Entries shown START
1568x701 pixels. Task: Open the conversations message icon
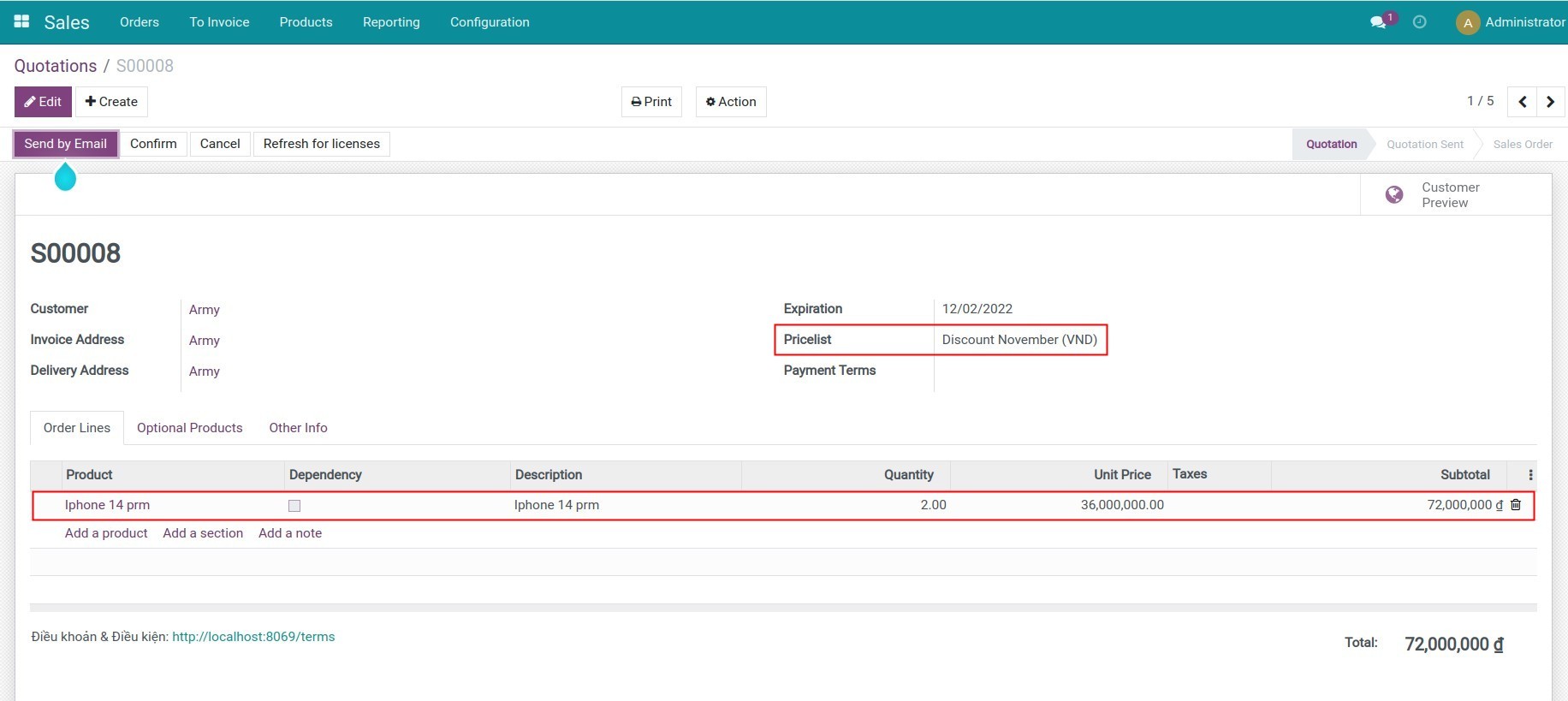coord(1378,22)
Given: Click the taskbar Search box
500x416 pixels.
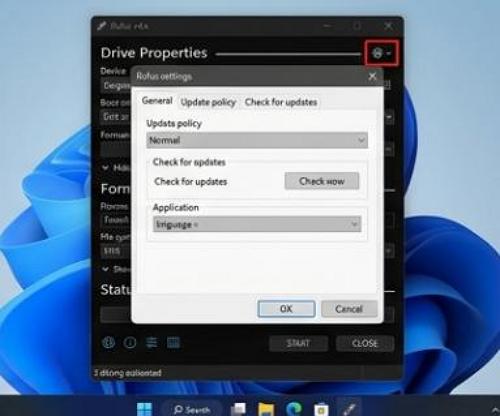Looking at the screenshot, I should coord(192,409).
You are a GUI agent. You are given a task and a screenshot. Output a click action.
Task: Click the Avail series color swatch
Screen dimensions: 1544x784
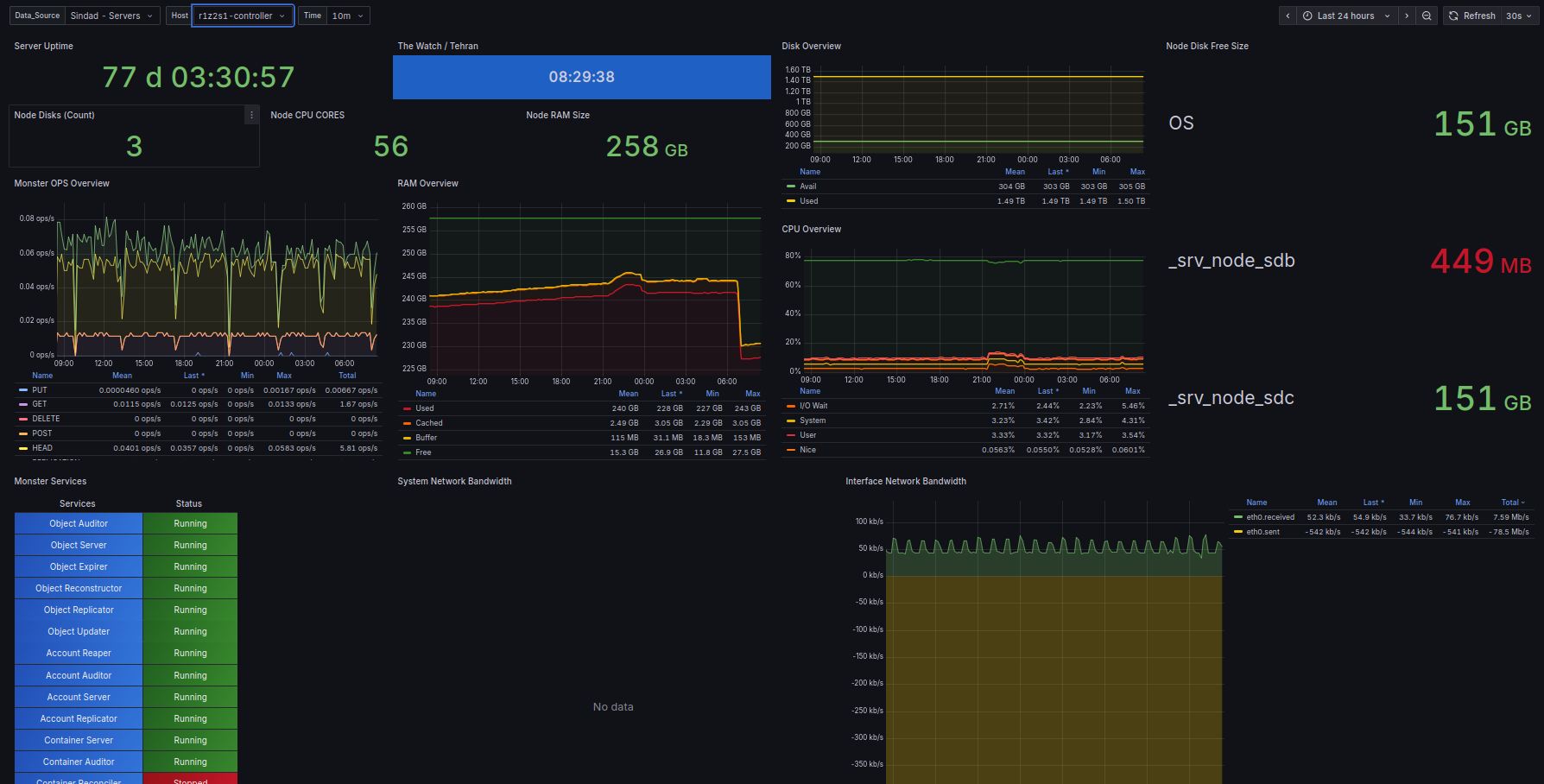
Entries shown END
- What is expected
Without the pictures, return the records above exactly as given.

- Written reply
1568x701 pixels. Task: Open the conversations message icon
coord(1378,22)
Given: Click the taskbar Search box
500x416 pixels.
Looking at the screenshot, I should coord(192,409).
You are a GUI agent. You are given a task and a screenshot. Output a click action.
Task: Click the Avail series color swatch
Screen dimensions: 1544x784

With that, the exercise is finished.